Spengler wrote: ”This machine-technics will end with the Faustian civilization and one day will lie in fragments, forgotten – our railways and steamships as dead as the Roman roads and the Chinese wall, our giant cities and skyscrapers in ruins like old Memphis and Babylon”.

Social philosopher and historian Lewis Mumford writes in The Conduct of Life (1951) that ”we have created an industrial order geared to automatism, where the feeble-mindedness, native or acquired, is necessary for docile productivity in the factory; and where a pervasive neurosis is the final gift of the meaningless life that issues forth at the other end”.
Theodore Kaczynski, who arrived at Harvard in September 1958 (at the age of 16), read this, and a whole lot of other books that were part of the courses he took in expository writing, German literature, deductive and inductive logic, Western literature and philosophy, and the history of science. Harvard’s social environment at the time was clearly dominated by the ideas of the relativity of morals and the irrationality of religion. Here, at Harvard, is where the Unabomber got most of his ideas from.

When reading about the Unabomber at Harvard everybody seems to focus on his outsider attitude, that he kept to himself and never spoke to people he met in the hallway. What people seem to forget is that this is pretty normal behaviour, especially at Harvard at the time, where being labelled a ”loner” was like having a badge of honor. Dealing with highly complex mathematics there was little time for socializing. Kaczynski did not stand out.
Everybody who’s been studying at a university (or just left the house, for that matter) knows you don’t just stop for a chat when meeting people. You do that with people you know, otherwise you just keep walking. The same thing goes for the ideas of the Unabomber. Any sane person would think like him, only any sane person wouldn’t execute those ideas to that extent, in such a brutal way.
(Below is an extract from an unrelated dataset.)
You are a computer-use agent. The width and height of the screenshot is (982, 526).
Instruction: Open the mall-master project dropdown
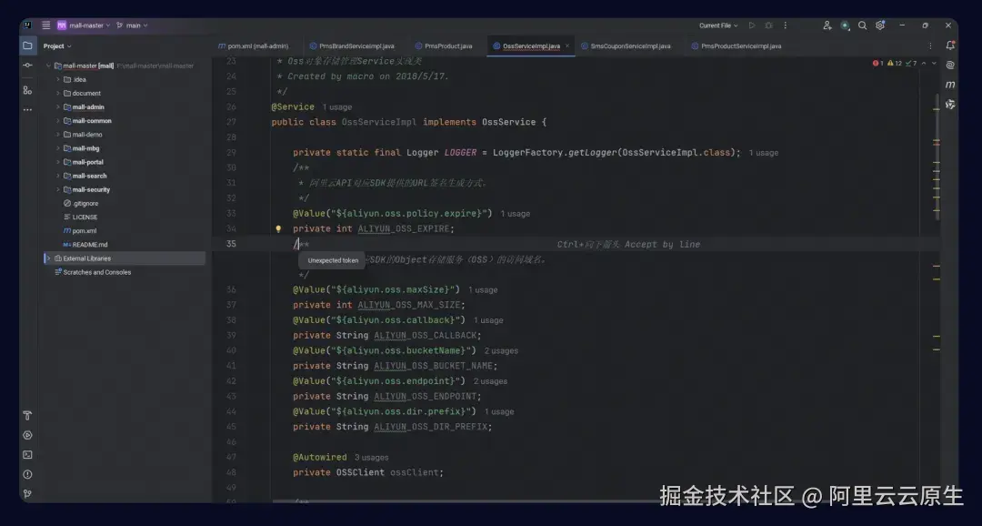[x=85, y=25]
And again, Ted did not stand out. Alston Chase writes in his book Harvard and the Unabomber:
”Another one of my classmates was expelled for dropping a bomb off the Anderson Bridge into the Charles River, setting off an explosion that shook windows throughout Cambridge. After leaving college, he was recruited by the CIA, which employed his incendiary talents during the succesful, agency-sponsored 1954 putsch in Guatemala…”.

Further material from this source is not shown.